Many sermons are like that.  Unfortunately, some preachers can be like that.

You find yourself learning to trust certain preachers and to doubt others.  You find yourself trying to be polite but sliding your hand into the bag and counting to make sure what you ordered is what you were given.

Some are always on, some are sometimes on, and some are always off.

I am often sent a link to a sermon and asked, “What do you think about this message?”

The fact that you question a sermon is a good indication that something is off.

I know that bad preaching and bad theology have always been out there.  The internet has made the good, the bad, and the ugly more available to all of us.  We hear snippets, we watch things removed from context, we view entire messages from churches we will never attend, and something happens inside of us.  Or something should happen inside of us.

“Did Not Our Hearts Burn?”

There’s a great account in Luke after Jesus was resurrected and met those unsuspecting disciples on the road to Emmaus.  As he revealed the truth of Scripture, they asked,

“Did not our hearts burn within us while he talked to us on the road, while he opened to us the Scriptures?” (Luke 24:32).

I have learned that there are two types of heart burn when it comes to preaching:

  1. The Truth Heartburn that points to Jesus and the truth of his gospel and makes your soul feel like it is instantaneously about to burst.
  2. The Error Heartburn that twists Scripture and leads many people away from the truth of God’s Word and makes you come down with indigestion and cause you to desire to flip over tables (don’t think I am being unreasonable here, I am just following “What Would Jesus Do?” in John 2:15).

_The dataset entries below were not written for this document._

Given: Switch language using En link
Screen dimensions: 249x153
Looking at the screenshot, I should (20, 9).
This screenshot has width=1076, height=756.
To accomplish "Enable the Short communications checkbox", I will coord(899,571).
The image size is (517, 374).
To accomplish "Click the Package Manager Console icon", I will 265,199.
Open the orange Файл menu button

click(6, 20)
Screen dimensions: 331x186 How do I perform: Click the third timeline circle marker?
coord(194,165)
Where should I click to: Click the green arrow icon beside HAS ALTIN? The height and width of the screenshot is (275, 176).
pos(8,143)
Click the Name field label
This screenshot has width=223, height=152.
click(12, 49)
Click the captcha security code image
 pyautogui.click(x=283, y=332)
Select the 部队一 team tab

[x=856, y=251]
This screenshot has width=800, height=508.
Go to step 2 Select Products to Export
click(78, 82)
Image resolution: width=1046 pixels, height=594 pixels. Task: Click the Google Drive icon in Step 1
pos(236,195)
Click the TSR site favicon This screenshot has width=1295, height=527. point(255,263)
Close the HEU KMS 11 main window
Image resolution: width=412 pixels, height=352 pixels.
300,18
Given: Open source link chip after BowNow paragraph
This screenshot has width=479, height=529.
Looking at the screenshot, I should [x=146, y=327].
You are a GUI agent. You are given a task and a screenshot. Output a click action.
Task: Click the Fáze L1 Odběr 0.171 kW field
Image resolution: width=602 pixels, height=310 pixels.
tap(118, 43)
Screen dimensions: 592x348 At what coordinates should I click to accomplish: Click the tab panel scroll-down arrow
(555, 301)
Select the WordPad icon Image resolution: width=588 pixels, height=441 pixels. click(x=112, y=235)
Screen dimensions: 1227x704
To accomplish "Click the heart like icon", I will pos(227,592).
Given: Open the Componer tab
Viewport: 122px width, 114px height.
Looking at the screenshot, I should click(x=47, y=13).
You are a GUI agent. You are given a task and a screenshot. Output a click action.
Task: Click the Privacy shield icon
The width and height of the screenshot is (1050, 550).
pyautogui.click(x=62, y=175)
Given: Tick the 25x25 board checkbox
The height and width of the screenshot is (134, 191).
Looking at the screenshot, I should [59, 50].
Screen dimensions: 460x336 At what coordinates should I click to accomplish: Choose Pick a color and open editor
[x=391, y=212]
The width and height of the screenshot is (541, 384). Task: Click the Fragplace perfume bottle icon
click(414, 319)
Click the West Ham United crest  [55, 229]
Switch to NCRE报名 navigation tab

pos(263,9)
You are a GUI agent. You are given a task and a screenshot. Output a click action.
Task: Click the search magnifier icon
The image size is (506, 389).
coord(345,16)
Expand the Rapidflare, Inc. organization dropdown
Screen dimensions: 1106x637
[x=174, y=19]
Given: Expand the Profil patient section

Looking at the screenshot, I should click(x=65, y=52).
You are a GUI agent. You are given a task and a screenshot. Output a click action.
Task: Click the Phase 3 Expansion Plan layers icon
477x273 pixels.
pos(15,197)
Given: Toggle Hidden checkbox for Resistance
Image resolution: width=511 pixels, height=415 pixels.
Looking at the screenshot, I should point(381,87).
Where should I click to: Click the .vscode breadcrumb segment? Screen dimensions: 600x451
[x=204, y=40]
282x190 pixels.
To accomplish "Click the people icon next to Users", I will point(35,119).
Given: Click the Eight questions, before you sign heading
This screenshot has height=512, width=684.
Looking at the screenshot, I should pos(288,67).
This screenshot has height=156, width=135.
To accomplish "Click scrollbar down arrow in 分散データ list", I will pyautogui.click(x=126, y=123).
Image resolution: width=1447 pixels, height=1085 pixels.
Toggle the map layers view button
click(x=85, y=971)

You need to be able to discern between the two.

If you know the Word well enough, you will be able to discern when its truth is distorted.

As a pastor, I am well aware that more and more people are becoming biblically illiterate.  It is scary to me.  We are growing up in a culture where the most-used form of Bible discussion consists of someone reading a text and then asking the horrible question: “So what does this passage mean to you?”

It does not matter what the Bible means to you – it matters what the Bible means to God.

What did God intend when he inspired writers to write these words?  The Author gets the last say in its meaning – not us.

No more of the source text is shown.